Requirement: Find the line with "Shipping (35, 808)" in the records below. Copy it and every line after it, up to and including the line with "Contact Information (102, 1820)".

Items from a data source
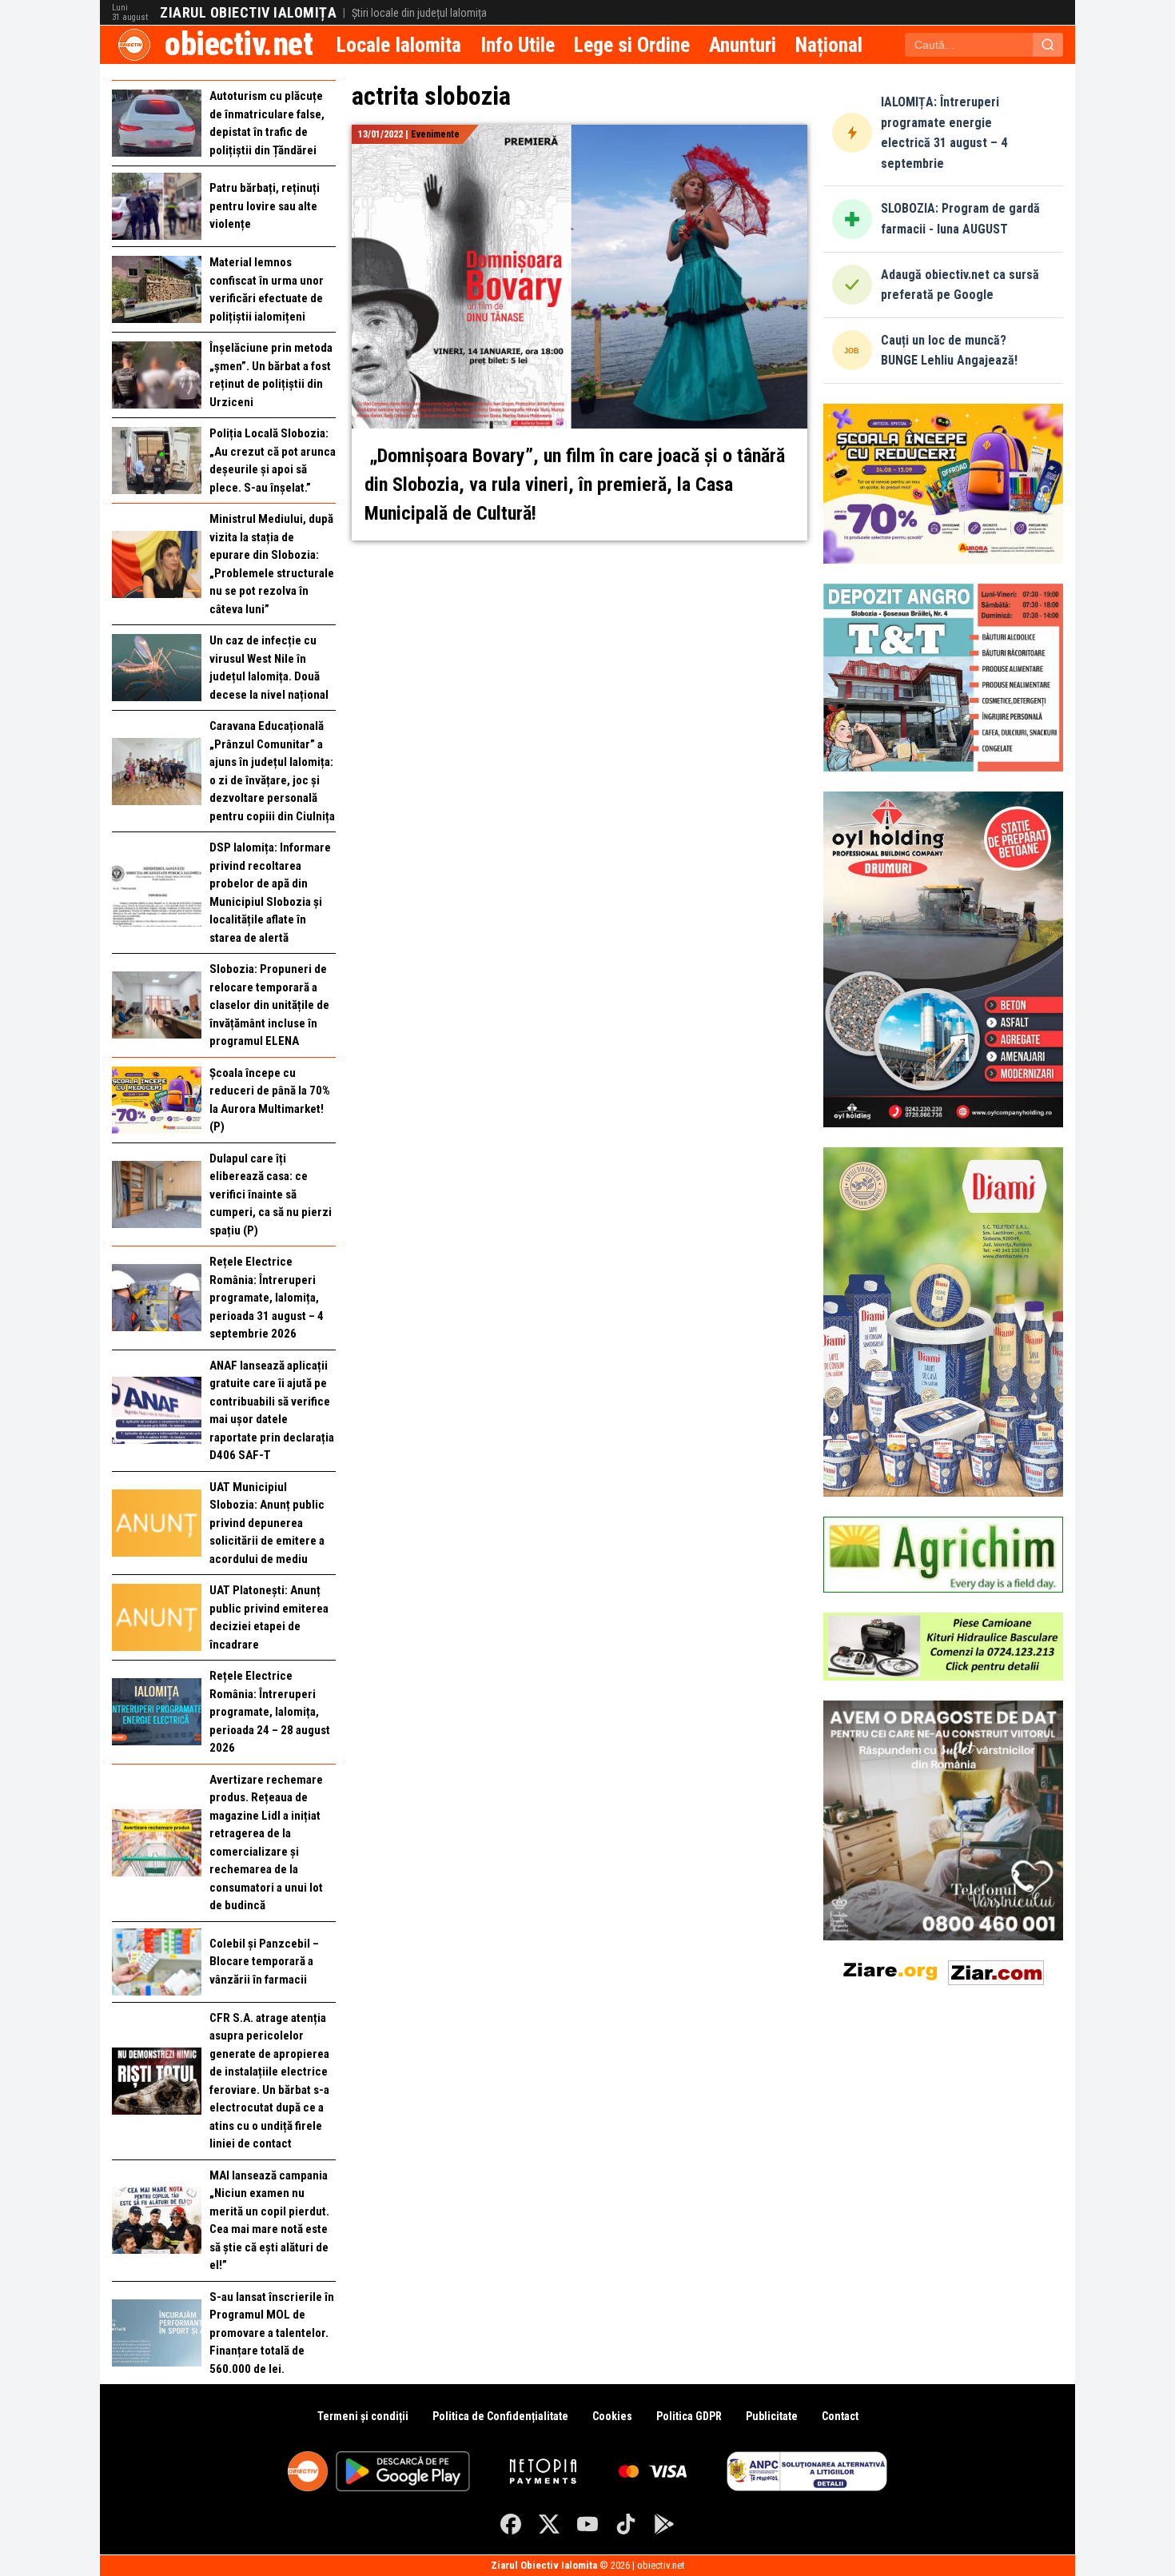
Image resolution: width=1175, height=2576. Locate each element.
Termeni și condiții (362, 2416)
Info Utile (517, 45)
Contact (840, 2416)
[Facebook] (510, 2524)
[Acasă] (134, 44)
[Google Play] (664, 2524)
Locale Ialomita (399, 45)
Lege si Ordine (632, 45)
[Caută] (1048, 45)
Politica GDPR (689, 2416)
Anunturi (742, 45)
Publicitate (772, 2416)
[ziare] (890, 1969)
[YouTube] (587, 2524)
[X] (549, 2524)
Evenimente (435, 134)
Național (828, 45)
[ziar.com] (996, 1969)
* * *
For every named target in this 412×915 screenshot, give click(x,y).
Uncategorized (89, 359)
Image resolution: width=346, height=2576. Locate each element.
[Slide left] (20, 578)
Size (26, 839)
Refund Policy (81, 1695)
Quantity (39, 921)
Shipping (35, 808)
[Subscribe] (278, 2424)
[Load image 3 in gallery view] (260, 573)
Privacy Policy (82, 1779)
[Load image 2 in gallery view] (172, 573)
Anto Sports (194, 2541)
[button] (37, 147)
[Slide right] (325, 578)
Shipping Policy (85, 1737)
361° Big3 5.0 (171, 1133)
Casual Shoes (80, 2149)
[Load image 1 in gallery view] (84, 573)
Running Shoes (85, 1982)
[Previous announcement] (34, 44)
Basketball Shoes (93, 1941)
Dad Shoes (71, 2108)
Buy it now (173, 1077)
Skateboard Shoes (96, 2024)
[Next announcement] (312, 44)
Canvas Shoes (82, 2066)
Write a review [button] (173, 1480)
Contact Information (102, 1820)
* * *
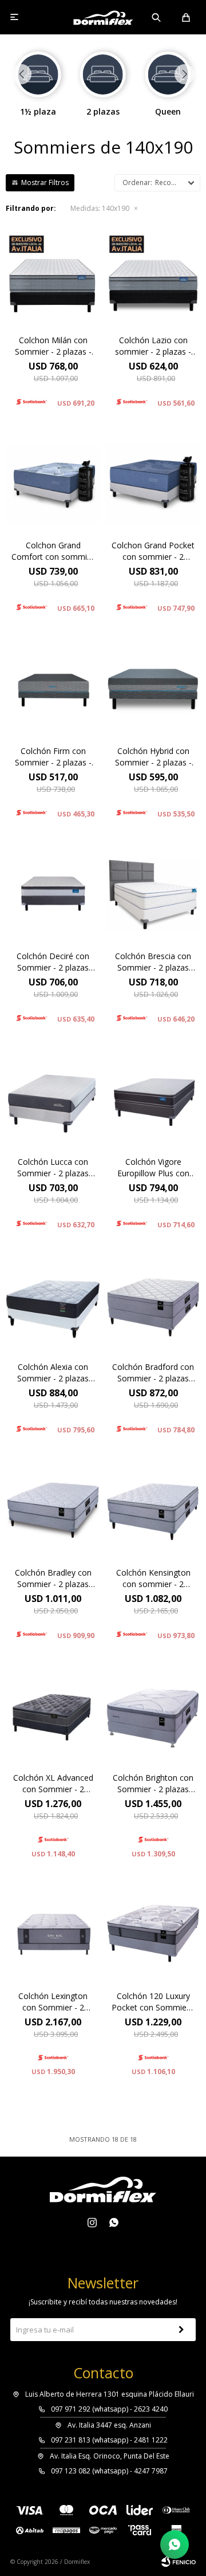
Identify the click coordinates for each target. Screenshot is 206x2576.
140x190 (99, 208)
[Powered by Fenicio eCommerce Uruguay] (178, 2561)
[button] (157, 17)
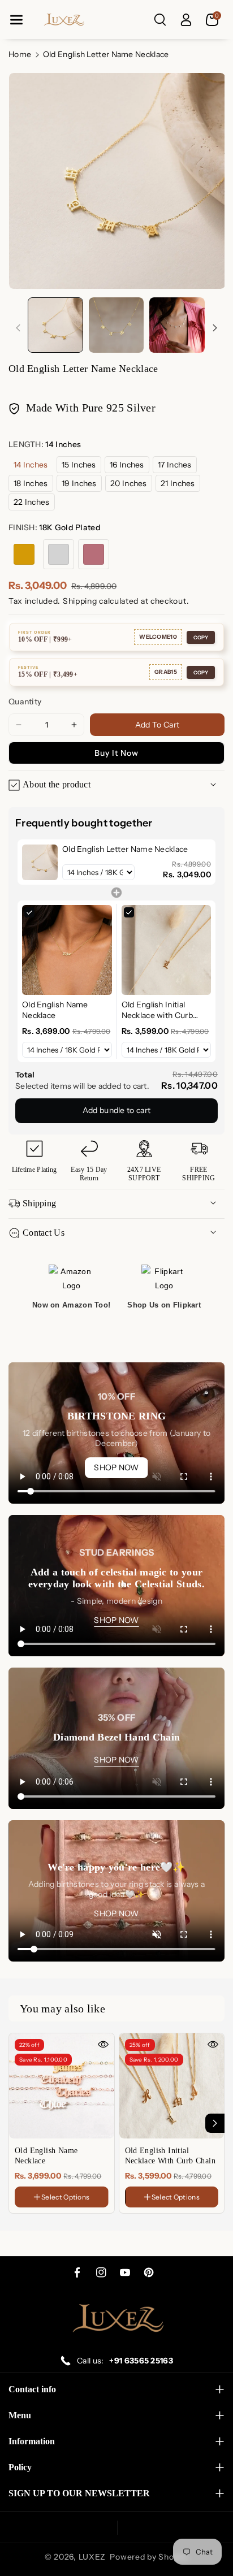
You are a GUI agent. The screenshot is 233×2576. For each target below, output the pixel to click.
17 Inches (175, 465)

Reply:
Shipping (35, 808)
[Subscribe] (278, 2424)
[Load image 3 in gallery view] (260, 573)
Privacy Policy (82, 1779)
[Load image 2 in gallery view] (172, 573)
Anto Sports (194, 2541)
[button] (37, 147)
[Slide right] (325, 578)
Shipping Policy (85, 1737)
361° Big3 5.0 (171, 1133)
Casual Shoes (80, 2149)
[Load image 1 in gallery view] (84, 573)
Running Shoes (85, 1982)
[Previous announcement] (34, 44)
Basketball Shoes (93, 1941)
Dad Shoes (71, 2108)
Buy it now (173, 1077)
Skateboard Shoes (96, 2024)
[Next announcement] (312, 44)
Canvas Shoes (82, 2066)
Write a review [button] (173, 1480)
Contact Information (102, 1820)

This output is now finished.